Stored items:

▬▬▬▬▬▬

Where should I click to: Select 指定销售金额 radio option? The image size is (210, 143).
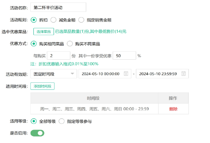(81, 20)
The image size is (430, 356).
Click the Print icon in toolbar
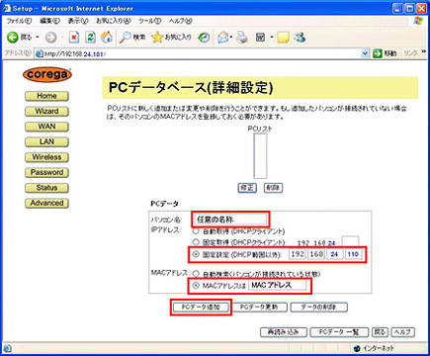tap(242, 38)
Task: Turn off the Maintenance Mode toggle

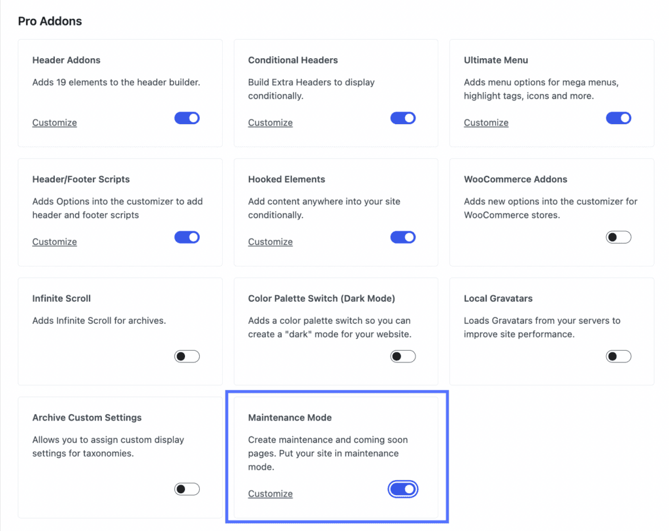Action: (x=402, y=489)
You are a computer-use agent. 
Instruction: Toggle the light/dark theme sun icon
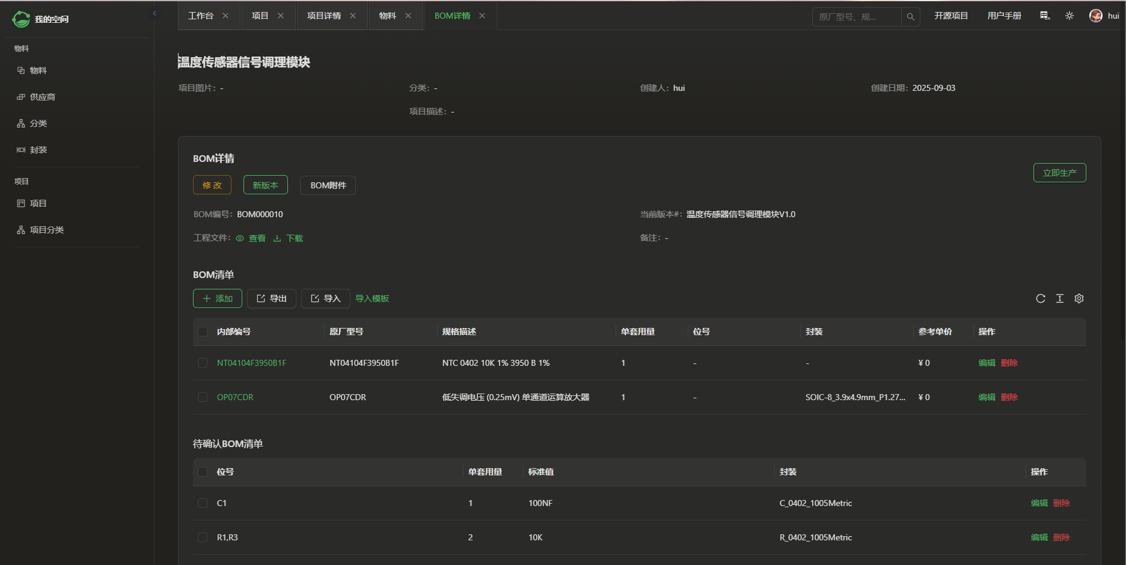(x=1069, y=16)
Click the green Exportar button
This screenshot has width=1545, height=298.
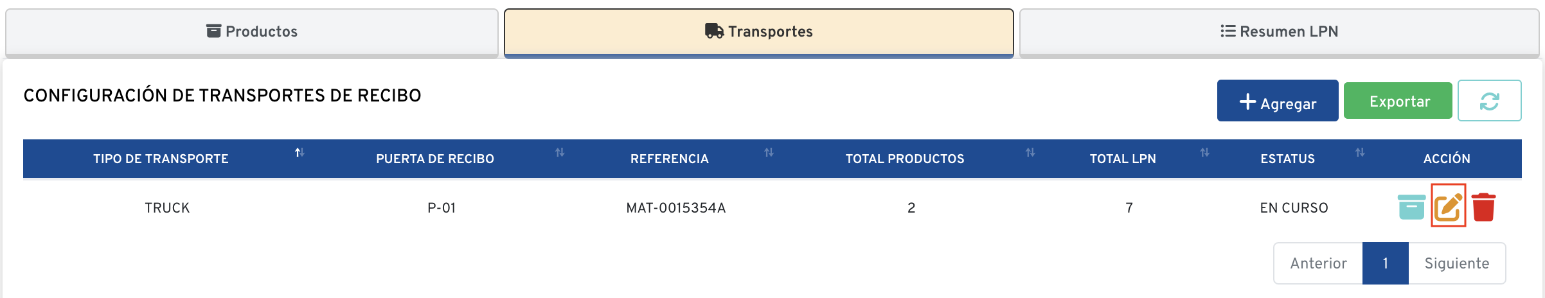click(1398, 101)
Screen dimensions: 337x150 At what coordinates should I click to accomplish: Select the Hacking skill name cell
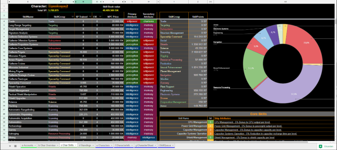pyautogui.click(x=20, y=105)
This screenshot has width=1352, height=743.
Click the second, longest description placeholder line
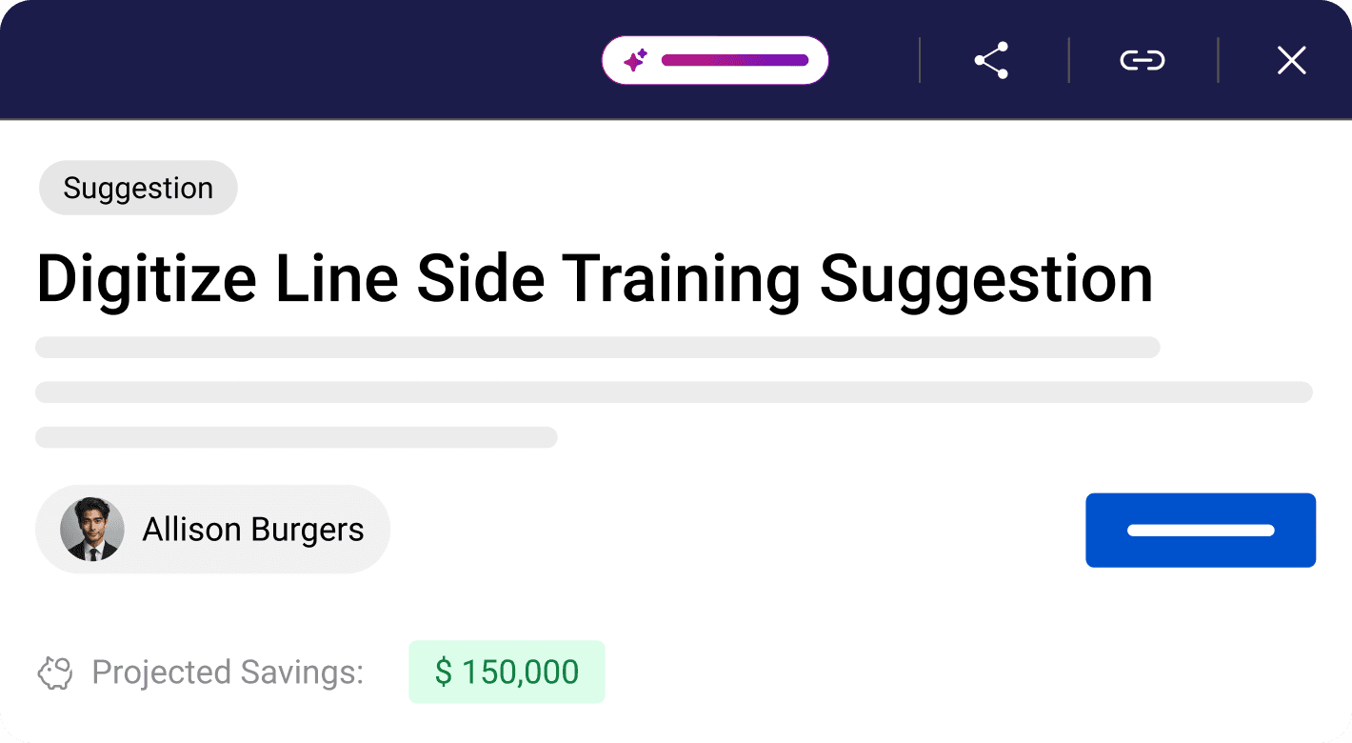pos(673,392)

▬▬▬▬▬▬

The problem -> In the records above, take every line from the opening one through the line with "Click the green Exportar button" and repeat it exactly; pictures are not part of the copy.

Solution to this task ->
Where should I click to: Select 指定销售金额 radio option? The image size is (210, 143).
(81, 20)
The image size is (430, 356).
Click the Print icon in toolbar
tap(242, 38)
Task: Turn off the Maintenance Mode toggle

Action: (x=402, y=489)
You are a computer-use agent. 
Instruction: Toggle the light/dark theme sun icon
(x=1069, y=16)
Click the green Exportar button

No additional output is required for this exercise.